片顎に関連する用語としては、顎関節症、咀嚼筋、歯列不正などがある。顎関節症は、片顎の異常が原因で発生することが多く、痛みや機能障害を伴う。咀嚼筋は、顎の動きを助ける筋肉であり、片顎の機能に直接影響を与える。また、歯列不正は、片顎の位置や形状に関連していることが多く、矯正治療の対象となる。これらの用語は、片顎の理解を深めるために重要であり、臨床現場での診断や治療においても密接に関連している。

1Dプレミアム
1Dプレミアム

関連ニュース

片顎の診断と処置。歯科臨床で役立つ症例と術式の判断ポイント

片顎の診断と処置。
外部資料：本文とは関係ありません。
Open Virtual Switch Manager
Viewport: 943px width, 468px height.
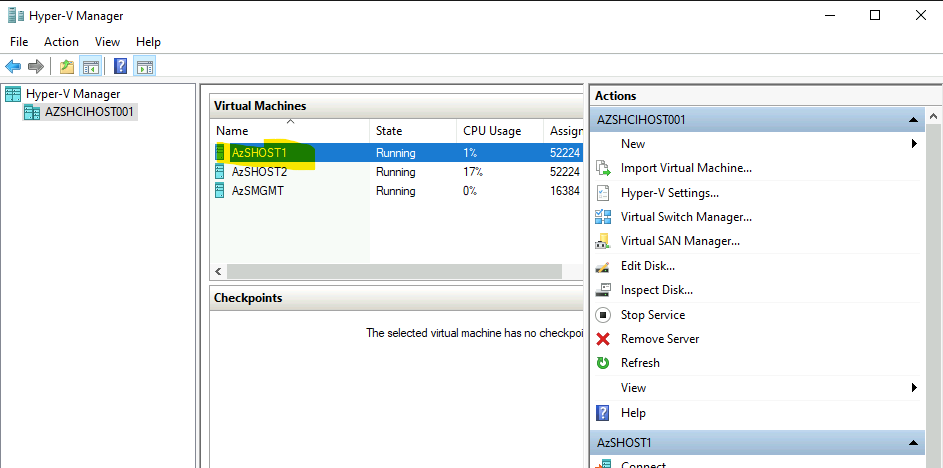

歯科臨床で役立つ症例と術式の判断ポイント

片顎の定義と臨床的意義片顎とは、上下の顎のうち一方の顎に関連する症状や疾患を指す。一般的には、片側の顎に痛みや機能障害が生じることが多く、これにより患者の咀嚼や発音に影響を及ぼす。片顎の症状は、歯科医師が診断する際に重要な手がかりとなるため、臨床現場ではその理解が不可欠である。片顎の症状には、顎関節症、歯の痛み、顎の不正咬合などが含まれる。これらの症状は、患者の生活の質に大きな影響を与えるため、早期の診断と適切な処置が求められる。片顎に関連する症状と診断方法片顎に関連する主な症状としては、顎の痛み、開口障害、咀嚼時の違和感などが挙げられる。これらの症状は、顎関節や周囲の筋肉に問題がある場合に見られることが多い。診断には、視診、触診、そして必要に応じてX線検査やMRIなどの画像診断が用いられる。特に、顎関節症の場合、関節の動きや音を確認することが重要である。これにより、適切な処置や術式を選択するための判断材料が得られる。片顎の処置と術式の選択片顎に対する処置は、症状の原因に応じて異なる。例えば、顎関節症の場合、初期治療としてはマウスピースの装着や物理療法が推奨される。また、痛みが強い場合には、鎮痛剤や抗炎症薬の処方が行われることもある。さらに、症状が改善しない場合には、外科的な術式が検討されることもある。これには、顎関節の洗浄や修復手術が含まれる。術式の選択は、患者の状態や症状の重症度に基づいて行われるため、慎重な判断が求められる。片顎の処置におけるメリットとデメリット片顎の処置には、様々なメリットとデメリットが存在する。例えば、非侵襲的な治療法は、患者にとって身体的負担が少なく、回復も早いというメリットがある。一方で、症状が改善しない場合には、より侵襲的な治療が必要となることがあるため、デメリットも考慮しなければならない。また、外科的な処置には、術後の合併症や再発のリスクが伴うため、患者に対して十分な説明と同意を得ることが重要である。片顎の治療における注意点とコツ片顎の治療を行う際には、いくつかの注意点がある。まず、患者の症状や生活習慣を十分に把握することが重要である。これにより、個別に適した治療法を選択することができる。さらに、治療後のフォローアップも欠かせない。症状の経過を観察し、必要に応じて治療方針を見直すことが、再発防止につながる。片顎に関する最新の研究と今後の展望片顎に関する研究は進展しており、新しい治療法や診断技術が次々と発表されている。特に、顎関節症に関する研究では、心理的要因や生活習慣が症状に与える影響が注目されている。今後は、これらの知見を基に、より効果的な治療法の開発が期待される。また、歯科医師や歯科衛生士が最新の情報を常にアップデートし、患者に最適な治療を提供することが求められる。
1D編集部
2024年6月1日
InvisalignGOはGPでもできる矯正治療か?

InvisalignGOはGPでもできる矯正治療か?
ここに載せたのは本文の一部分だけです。